AmeriCorps VISTA volunteers and neighborhood residents will be trained to conduct the survey in NHS of New Haven’s target neighborhoods.1 Initial results will serve as a baseline, with plans to repeat the survey in a couple of years. Using the same instrument over time will shed light on how effective NHS of New Haven’s efforts have been in changing perceptions of the neighborhood, as well as how those altered perceptions influence both residents’ and key informants’ behavior. “You can’t do housing rehab in a vacuum,” says Paley. Ultimately, neighborhood revitalization requires restoring confidence as well as houses.

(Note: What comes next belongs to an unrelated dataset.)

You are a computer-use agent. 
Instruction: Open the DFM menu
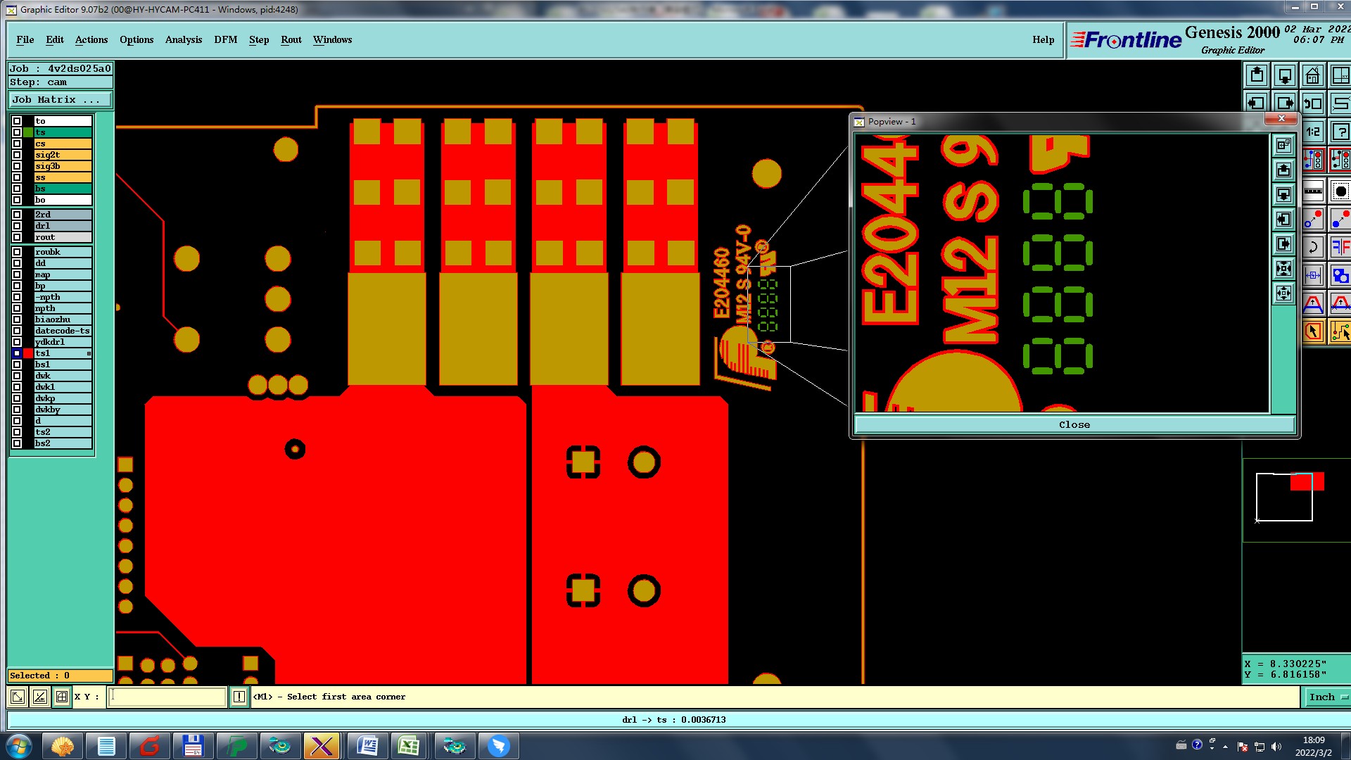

Responsible Redevelopment Lessons Learned

1. NHS of New Haven’s approach to community building offers residents a number of ways to get engaged, from planting trees on a block, to sketching neighborhood features in an art project, to telling their story in a video. These strategies allow residents to share their hopes and dreams about the neighborhood and to strengthen their relationships with each other instead of just focusing on what needs to be changed. Building and banking this social capital offers some insurance against erosion of community confidence during bad times and adds strength when the residents need to advocate for new resources or assistance.
2. NHS of New Haven is particularly adept at engaging anchor institutions to add depth and resources to its work in target neighborhoods. Engaging the Hillhouse High School football team in demolition is a very creative example of this; the connection to the team was made through the local United Way’s volunteer coordinator. Yale University is another anchor institution that can bring considerable resources and expertise to bear on community projects through its students and faculty. NHS of New Haven benefits from receiving a Yale President’s Fellow each summer, which awards a stipend to a student to intern at NHS of New Haven. Students from the Yale School of Forestry work with residents on tree planting and tree care initiatives. Yale faculty are supporting the effort to record residents’ stories using Flip cameras and will help post these on NHS of New Haven’s Web site and social networking sites.
3. While it is easy to document how many neighborhood cleanups are held, or the number of volunteers who turn out to plant trees on a block, it is harder to measure and track over time how these efforts shape perceptions of the neighborhood by residents and external stakeholders. Through participation in Success Measures for Community Stabilization, NHS of New Haven will help demonstrate the effectiveness of its community-building strategies in improving a neighborhood’s image and contribute to the industry’s understanding of how to measure this change.

Footnotes
1. AmeriCorps VISTA is the national service program designed by the U.S. Government specifically to fight poverty.